Hi Team,
I have a flink job that read tranasctions data from a single source and creates
iceberg tables. I need to create multiple datasets for each account in the list
of transactions. The IcebergTableSink accepts the TableLoader on the
constructor, but my table name is based on the account Id on each transaction
and the account Ids is not a predefined list. This means I have to decide which
table to load data into while writing the code, but I want it to be dynamic
based on the account Id. Is there a better way to handle it? Here's the job I
have to create one iceberg table from the job. Appreciate any help here.

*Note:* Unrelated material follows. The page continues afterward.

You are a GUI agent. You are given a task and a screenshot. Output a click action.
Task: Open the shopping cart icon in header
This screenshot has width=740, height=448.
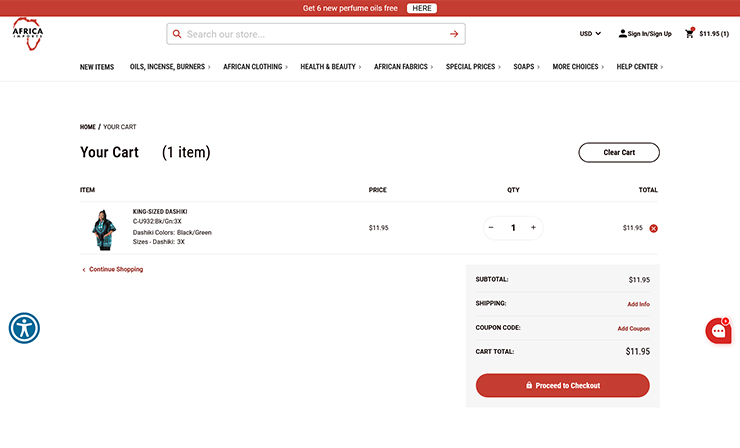pos(689,34)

public static void main(String[] args) throws Exception {
StreamExecutionEnvironment env =
StreamExecutionEnvironment.getExecutionEnvironment();
DataStream<Transaction> transactions = env
.addSource(new TransactionSource())
.name("transactions");
DataStream<RowData> rows = transactions
.keyBy(Transaction::getAccountId)
.process(new FraudDetector())
.name("fraud-detector");
TableSchema ts = TableSchema.builder()
.field("AccountId", DataTypes.BIGINT())
.field("Timestamp", DataTypes.BIGINT())
.field("Amount", DataTypes.DOUBLE())
.build();
// TODO: need to write to multiple tables here based on
Transaction::getAccountId
String tablelocation = "./data/flinklocal/transactions5";
TableLoader tl = TableLoader.fromHadoopTable(tablelocation,
hadoopConf);
IcebergTableSink sink = new IcebergTableSink(false, tl, ts);
sink.consumeDataStream(rows);
env.execute("Multiple transactional datasets”);
}
Thanks,
Asha Desu